It’s a challenge that has daunted Detroit for decades: how to build a high-performance car with low emissions, high mileage and a lot of consumer appeal.
A team of Penn State
students is at work on the problem as participants in EcoCAR 2
: Plugging In To the Future, a three-year, multi-collegiate competition sponsored by GM and the U.S. Department of Energy and organized by Argonne National Laboratory.
Gary Neal, the team's faculty advisor and department head at Penn State's Applied Research Laboratory, and 12 students competed recently in Los Angeles with teams from 14 other schools. They returned to Happy Valley with six trophies, a generous purse and anticipated delivery of a 2013 Chevy Malibu on which to tinker.

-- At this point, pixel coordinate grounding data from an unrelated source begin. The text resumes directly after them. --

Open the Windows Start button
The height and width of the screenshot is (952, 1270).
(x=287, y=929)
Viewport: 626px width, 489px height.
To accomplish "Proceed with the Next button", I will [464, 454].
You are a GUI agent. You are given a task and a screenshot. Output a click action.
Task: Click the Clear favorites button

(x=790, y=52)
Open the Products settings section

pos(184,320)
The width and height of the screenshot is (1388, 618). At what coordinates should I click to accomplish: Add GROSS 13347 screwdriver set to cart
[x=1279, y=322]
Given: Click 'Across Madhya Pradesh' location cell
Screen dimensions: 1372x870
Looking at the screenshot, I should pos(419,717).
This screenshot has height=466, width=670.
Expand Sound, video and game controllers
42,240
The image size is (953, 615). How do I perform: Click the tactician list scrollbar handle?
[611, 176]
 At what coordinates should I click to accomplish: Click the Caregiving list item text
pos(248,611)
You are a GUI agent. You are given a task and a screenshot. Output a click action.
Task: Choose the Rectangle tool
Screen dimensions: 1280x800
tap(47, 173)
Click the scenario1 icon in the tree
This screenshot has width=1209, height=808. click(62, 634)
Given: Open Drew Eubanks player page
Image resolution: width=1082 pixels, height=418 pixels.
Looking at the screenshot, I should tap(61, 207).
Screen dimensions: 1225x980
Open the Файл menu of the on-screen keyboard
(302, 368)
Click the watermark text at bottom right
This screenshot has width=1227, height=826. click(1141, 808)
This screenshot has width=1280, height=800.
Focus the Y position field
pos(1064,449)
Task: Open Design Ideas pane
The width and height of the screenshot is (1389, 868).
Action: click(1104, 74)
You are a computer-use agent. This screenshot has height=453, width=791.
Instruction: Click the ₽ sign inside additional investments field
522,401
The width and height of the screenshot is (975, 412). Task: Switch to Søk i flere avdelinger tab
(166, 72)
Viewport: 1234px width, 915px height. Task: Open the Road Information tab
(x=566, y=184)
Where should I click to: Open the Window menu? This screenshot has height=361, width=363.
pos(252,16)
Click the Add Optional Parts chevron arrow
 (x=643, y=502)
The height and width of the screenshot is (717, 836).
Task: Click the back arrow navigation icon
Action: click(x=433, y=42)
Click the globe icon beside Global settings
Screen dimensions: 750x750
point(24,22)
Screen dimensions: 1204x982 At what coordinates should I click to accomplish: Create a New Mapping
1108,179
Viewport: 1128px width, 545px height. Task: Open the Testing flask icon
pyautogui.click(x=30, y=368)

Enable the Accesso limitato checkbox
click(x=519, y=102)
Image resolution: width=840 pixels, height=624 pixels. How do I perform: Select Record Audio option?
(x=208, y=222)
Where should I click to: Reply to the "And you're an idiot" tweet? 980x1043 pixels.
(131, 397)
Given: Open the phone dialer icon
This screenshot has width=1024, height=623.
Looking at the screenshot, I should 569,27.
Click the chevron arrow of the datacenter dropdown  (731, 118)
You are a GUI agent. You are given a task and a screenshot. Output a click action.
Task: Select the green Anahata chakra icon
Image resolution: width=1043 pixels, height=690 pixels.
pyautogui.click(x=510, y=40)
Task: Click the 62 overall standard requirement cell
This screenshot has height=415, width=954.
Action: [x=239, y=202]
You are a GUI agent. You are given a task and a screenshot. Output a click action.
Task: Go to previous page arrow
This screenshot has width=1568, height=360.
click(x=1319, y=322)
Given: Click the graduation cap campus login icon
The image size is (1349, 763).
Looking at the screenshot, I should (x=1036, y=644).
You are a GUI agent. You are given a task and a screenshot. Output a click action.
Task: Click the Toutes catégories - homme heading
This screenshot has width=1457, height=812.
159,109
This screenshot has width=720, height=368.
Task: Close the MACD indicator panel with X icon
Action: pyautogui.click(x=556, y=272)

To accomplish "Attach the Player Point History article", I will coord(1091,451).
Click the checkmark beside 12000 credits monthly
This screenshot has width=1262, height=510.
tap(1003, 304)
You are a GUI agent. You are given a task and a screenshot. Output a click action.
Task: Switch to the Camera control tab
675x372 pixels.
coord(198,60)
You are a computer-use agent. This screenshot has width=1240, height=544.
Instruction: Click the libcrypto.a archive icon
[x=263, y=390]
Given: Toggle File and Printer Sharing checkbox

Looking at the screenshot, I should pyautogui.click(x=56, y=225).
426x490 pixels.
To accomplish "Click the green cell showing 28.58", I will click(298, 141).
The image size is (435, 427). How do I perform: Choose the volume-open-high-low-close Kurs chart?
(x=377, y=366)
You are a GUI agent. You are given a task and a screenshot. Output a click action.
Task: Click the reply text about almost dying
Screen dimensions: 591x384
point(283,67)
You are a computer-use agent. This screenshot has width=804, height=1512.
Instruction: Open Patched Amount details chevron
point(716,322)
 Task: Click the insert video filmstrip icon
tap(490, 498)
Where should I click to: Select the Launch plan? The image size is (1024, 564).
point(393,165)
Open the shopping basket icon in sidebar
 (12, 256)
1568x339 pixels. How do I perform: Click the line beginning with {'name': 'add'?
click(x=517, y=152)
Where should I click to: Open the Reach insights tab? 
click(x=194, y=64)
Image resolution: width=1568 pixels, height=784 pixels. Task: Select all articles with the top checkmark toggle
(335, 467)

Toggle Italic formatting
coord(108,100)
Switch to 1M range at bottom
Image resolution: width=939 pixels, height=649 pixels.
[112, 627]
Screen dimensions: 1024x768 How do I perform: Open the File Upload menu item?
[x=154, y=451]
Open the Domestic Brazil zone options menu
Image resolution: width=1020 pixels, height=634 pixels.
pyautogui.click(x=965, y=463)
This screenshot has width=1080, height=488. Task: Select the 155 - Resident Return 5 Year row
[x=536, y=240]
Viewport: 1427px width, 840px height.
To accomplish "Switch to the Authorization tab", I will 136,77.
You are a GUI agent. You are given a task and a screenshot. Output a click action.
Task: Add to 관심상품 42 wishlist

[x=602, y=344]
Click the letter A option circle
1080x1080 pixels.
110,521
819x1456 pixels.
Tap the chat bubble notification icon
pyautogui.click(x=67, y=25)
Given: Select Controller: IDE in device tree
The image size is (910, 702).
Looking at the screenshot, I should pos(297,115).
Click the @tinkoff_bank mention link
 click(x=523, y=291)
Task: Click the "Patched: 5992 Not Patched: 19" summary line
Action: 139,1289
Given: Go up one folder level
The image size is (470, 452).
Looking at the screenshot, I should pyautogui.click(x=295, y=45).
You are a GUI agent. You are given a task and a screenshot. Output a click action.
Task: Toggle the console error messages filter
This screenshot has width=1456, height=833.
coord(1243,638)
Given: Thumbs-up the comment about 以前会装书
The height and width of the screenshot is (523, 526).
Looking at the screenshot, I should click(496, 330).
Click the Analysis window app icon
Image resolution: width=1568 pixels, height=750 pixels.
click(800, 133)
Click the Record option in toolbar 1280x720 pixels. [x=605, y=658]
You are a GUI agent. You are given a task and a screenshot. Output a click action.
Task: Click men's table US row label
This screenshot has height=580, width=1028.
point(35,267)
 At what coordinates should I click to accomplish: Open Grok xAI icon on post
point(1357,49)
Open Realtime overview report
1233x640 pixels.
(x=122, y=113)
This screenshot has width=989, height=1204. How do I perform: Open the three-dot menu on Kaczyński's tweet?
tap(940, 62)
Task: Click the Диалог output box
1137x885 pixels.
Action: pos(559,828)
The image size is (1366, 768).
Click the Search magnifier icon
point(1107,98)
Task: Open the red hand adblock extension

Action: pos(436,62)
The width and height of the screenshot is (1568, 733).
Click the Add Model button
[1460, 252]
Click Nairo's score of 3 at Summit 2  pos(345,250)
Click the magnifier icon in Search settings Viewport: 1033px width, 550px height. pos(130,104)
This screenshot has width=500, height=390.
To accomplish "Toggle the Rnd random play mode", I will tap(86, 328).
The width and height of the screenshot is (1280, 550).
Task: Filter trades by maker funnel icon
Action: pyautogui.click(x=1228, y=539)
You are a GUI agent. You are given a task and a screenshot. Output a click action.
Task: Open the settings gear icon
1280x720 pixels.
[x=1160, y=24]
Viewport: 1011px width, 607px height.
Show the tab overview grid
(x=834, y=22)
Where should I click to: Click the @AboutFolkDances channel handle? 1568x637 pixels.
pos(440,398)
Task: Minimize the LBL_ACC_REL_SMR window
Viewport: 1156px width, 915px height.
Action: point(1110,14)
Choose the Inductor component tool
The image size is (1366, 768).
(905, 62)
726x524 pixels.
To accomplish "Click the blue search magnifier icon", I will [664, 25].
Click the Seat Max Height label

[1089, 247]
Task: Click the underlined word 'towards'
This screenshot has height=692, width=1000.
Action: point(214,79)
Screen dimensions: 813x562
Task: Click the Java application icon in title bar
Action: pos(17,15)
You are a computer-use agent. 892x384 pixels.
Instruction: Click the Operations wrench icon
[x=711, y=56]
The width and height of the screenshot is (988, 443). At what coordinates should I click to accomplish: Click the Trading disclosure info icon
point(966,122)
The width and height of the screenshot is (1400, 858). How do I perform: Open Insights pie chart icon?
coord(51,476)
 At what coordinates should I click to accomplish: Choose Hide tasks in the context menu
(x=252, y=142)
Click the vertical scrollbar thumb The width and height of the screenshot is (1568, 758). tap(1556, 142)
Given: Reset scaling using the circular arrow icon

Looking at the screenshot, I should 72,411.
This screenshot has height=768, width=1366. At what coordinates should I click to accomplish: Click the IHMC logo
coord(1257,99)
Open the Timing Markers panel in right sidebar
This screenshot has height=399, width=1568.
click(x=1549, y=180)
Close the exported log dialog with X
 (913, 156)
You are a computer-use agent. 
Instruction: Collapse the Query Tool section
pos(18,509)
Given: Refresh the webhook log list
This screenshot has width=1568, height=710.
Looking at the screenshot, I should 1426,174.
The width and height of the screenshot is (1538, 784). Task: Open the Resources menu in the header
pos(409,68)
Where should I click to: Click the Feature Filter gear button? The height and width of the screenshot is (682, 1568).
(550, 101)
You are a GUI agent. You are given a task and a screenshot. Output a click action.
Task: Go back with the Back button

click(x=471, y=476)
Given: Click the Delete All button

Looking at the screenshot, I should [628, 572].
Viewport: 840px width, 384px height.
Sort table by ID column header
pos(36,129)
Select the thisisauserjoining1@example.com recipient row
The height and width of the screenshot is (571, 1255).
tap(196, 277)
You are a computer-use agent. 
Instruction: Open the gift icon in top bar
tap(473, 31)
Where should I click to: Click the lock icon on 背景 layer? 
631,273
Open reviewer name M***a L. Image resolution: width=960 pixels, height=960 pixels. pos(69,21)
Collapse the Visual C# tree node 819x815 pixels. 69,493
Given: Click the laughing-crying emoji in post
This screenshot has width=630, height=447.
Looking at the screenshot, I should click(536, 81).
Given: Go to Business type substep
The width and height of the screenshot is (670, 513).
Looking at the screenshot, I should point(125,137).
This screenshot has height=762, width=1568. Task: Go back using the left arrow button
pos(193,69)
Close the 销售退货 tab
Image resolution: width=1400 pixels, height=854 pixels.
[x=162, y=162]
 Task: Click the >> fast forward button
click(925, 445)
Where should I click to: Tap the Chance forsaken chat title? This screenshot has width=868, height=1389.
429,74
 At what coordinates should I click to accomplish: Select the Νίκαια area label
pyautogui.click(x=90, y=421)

The Penn State team won second place for Overall Outreach Award. Members also received the EcoCAR 2 Best Website Award and Best Clean Cities Collaboration Award for its work with Rick Price, executive director of Pittsburgh Region Clean Cities
Neal won the National Science Foundation Outstanding Long-Term Faculty Award. Students on the team nominated Neal for his dedication to the team and for his focus on their education as future engineers. “I’m honored that they nominated me,” says Neal. “These guys have really come so far this year.”
The team also won third place in the competition's Best Electrical Presentation Award and Best Mechanical Presentation Award.
Throughout year one, students designed advanced propulsion technologies; during years two and three, the students will incorporate their components into the donated Chevy Malibu.